Introduction/Background Choriocarcinoma is the most aggressive, malignant form of gestational trophoblastic disease. The most common localization is uterus. However, in some cases, it can be found in cervix, tuba uterina or ovaries. Here, we present two different clinical cases of which were misdiagnosed as ectopic pregnancy.
Methodology A 36 year-old patient admitted to our department for investigation of irregular vaginal bleeding. On ultrasound examination, the endometrial line was thin and bilateral adnexial structures were normal. B-hcg level was 2815 mIU/L, progesteron was 0.2. On B-hcg follow-up, the levels were 2764 and 2877 at two days intervals. The patient was given methotrexate for the diagnosis of ectopic pregnancy. One week later, B-hcg level increased to the 5373 mIU/lt. The MRI showed a 25 × 22 mm cervical mass with parametrial invasion with rectal serosal involvement (figure 1). Biopsy confirmed the cervical choriocarcinoma. The patient underwent chemotherapy (EMA-CO).
Results The second case was a 31 year-old woman (gravida 2 para 2) was operated due to the ruptured ectopic with B-hcg of 29.251. On exploration, a ruptured and actively bleeding ectopic mass with size of 4 × 3 cm was noted on the ampulla of left fallopian tube as well as abundant haemoperitoneum with 600 cc of blood. A complete left salpingectomy was performed (fig-2,3). The final diagnosis was primary tubal choriocarcinoma of 2 cm in size which involved the whole layer of tubal wall and ruptured into pelvic cavity at the ampulla region. Computed tomography scans were negative for metastasis. Patient underwent monochemotherapy.

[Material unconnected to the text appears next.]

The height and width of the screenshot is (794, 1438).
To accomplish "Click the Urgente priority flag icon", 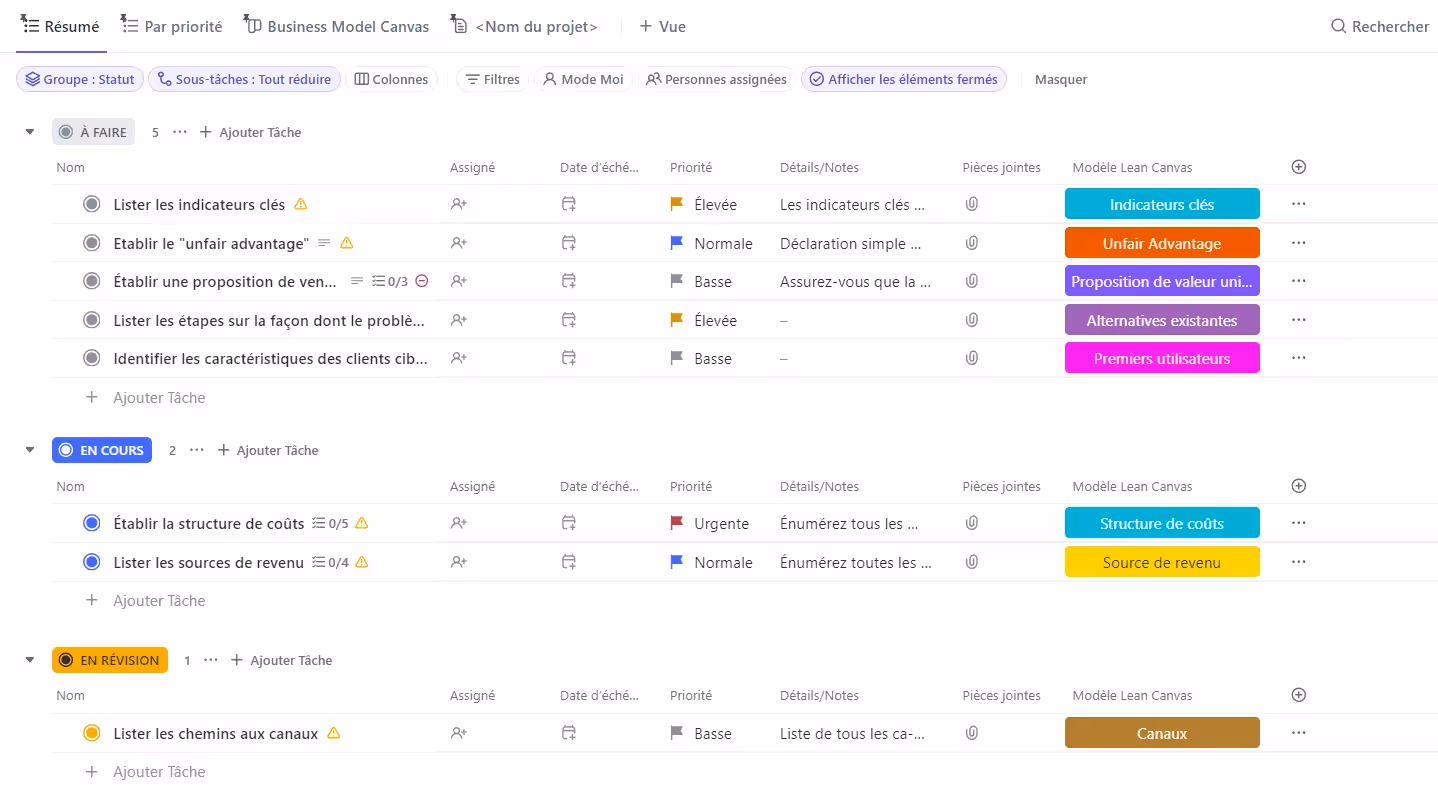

Conclusion Knowledge of the characteristics of the choriocarcinoma is very important for accurate diagnosis and treatment, especially when the tumor is localized on the rare locations and where a high level of serum B-hcg is absent. We aimed to implicate that when diagnosing the ectopic pregnancy, even very rare, the gestational choriocarcinoma should be kept in mind.